Hi,
TL;DR:
- QT_NO_SINGLE_ARG_QHASH_OVERLOAD changes semantics in 6.11.1 and dev
- delayed from strict mode 6.11 to 6.12 to give everyone more time
- check impact by buiding with macro enabled and qtbase past
abb639bea4df011b19607df4509187ebe91bbb59
(https://codereview.qt-project.org/c/qt/qtbase/+/729320)
- do not push a fix for public types without approval of the likes of Thiago,
Peppe, Ahmad, Ivan, Mårten, or me: BC is involved
- see Action Points at end of email
Long version:
We identified a problem with the way QT_NO_SINGLE_ARG_QHASH_OVERLOAD works, a
macro that aims to find qHash() overloads that are missing the seed argument.
In order to make such overloads work, Qt has provided a "1-to-2-arg qHash()
adapter" that, given a 1-arg qHash() overload, provides a 2-arg version that
calls the 1-arg one and then xors in the seed, simplified for illustration:
constexpr size_t qHash(const T &t, size_t seed) noexcept(noexcept(qHash(t)))
{ return qHash(t) ^ seed; }
There are two things to observe here:
First, this template is always a perfect match for any type T, so, in
particular, a _better_ match than one where a qHash() call would be resolved by
implicit conversion.. As such, it will be instantiated not just for any type
who only has a 1-arg qHash() overload, as intended, but for any qHash() call
that requires implicit conversion on either of the two arguments.
In addition to the intended usecase where the qHash() is lacking a seed
argument, this can happen if the type doesn't have a qHash() at all, but
implicitly converts to one that has (e.g.

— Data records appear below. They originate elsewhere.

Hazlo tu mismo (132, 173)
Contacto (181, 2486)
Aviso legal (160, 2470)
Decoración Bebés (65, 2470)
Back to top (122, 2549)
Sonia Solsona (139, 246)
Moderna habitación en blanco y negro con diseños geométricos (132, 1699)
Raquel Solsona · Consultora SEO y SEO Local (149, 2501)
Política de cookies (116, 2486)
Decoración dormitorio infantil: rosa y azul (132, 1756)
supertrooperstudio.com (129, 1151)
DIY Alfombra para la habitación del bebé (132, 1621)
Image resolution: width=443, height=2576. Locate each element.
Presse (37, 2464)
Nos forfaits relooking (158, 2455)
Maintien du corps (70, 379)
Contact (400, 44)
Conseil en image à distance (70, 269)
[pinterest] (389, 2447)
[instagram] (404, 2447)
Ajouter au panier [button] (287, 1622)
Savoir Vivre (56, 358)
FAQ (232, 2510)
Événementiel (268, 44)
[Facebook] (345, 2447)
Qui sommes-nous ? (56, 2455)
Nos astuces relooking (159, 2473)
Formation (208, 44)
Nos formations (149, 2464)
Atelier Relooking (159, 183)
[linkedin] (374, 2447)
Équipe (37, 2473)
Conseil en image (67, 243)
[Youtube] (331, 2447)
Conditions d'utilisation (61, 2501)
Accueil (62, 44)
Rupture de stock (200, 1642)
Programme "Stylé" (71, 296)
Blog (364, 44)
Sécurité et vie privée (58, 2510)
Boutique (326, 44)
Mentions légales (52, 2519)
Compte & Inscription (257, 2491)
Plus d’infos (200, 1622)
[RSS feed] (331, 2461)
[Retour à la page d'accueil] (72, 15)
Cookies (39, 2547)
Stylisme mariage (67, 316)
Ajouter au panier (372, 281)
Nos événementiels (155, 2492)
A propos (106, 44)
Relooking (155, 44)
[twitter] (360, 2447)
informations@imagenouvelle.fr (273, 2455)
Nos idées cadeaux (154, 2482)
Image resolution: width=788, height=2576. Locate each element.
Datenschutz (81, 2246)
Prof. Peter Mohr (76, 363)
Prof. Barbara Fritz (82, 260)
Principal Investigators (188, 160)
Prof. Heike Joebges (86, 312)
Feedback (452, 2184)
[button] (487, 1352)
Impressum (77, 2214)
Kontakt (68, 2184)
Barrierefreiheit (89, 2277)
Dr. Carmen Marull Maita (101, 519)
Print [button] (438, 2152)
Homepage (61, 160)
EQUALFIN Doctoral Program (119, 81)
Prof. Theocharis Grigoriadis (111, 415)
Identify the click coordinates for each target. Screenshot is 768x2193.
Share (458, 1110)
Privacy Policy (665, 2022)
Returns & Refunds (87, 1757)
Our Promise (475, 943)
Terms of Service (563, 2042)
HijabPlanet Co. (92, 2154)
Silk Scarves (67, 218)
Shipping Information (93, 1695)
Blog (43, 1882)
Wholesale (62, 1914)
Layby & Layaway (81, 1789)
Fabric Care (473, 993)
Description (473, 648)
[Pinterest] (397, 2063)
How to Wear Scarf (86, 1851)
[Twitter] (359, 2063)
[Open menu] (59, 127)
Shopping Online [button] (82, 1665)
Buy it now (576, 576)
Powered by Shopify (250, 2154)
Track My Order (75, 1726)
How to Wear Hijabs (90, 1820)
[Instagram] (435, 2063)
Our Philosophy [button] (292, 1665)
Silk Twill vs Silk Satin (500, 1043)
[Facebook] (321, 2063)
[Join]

QRgba64 → quint64), or if the seed
argument has type != size_t (like Qt 5's uint, or, also seen, muscle memory
qsizetype).
If the adapter was simply removed, those calls would call the same qHash()
overloads as before, so it would still compile. Only qHash() functions without
a seed argument cause errors here (and even those may be overridden by a better
match that has a seed parameter, and a key that implicitly converts from the
type in question).
This is, btw, why std::hash has a struct to specialize rather than a function
to overload: to prevent implicit conversions.
None of this were a problem if not for the second thing to observe, which is
that qHash(x, seed) is a different calculation from qHash(x, 0) ^ seed! So the
two will, in general, give different results!
To understand why, note that any hashing function essentially hashes
chunk-by-chunk, using what's called a "combiner" to essentially do seed =
combine(seed, next-chunk) over and over again. These combiners are chosen such
that the sequence of chunks _matters_ (you want {1, 2, 3} to hash to something
different than {3, 2, 1}, because they're not equal¹). So, without knowledge of
the _particular_ combiner used in Qt, the following should be obvious:
It makes a difference whether I start with a seed != 0 and then combine all the
chunks or whether I start with a seed == 0, combine all the chunks, and then
xor in seed at the end.
What this means is that if the 1-to-2-arg qHash() adapter is involved, even if
a qHash() overload eventually gets called that _has_ a seed argument, then the
value of qHash(x, seed) when using the adapter will differ from the value of
qHash(x, seed) when the underlying qHash() is called with implicit conversion.
Since the adapter is a template, therefore inline, any use of it was compiled
into user code, and we can't change it for old code.
That is _silently_ BiC (old and new code don't agree on the hash value of a
given element, one inserts into a QHash, the other can't find it anymore).
So any change we make must preserve the compatibility of the new way with what
the 1-to-2-arg qHash() adapter did, essentially: we mustn't replace missing or
"faulty" qHash() overloads with one that does
return qHash(to-underlying(key), seed); // WRONG, if adapter was used before
but need to emulate the adapter instead:
return qHash(to-underlying(key)) ^ seed;
at least until Qt 7 and for public types. For private API, we don't give such
guarantees, so we can just change the qHash() to the idiomatic way there.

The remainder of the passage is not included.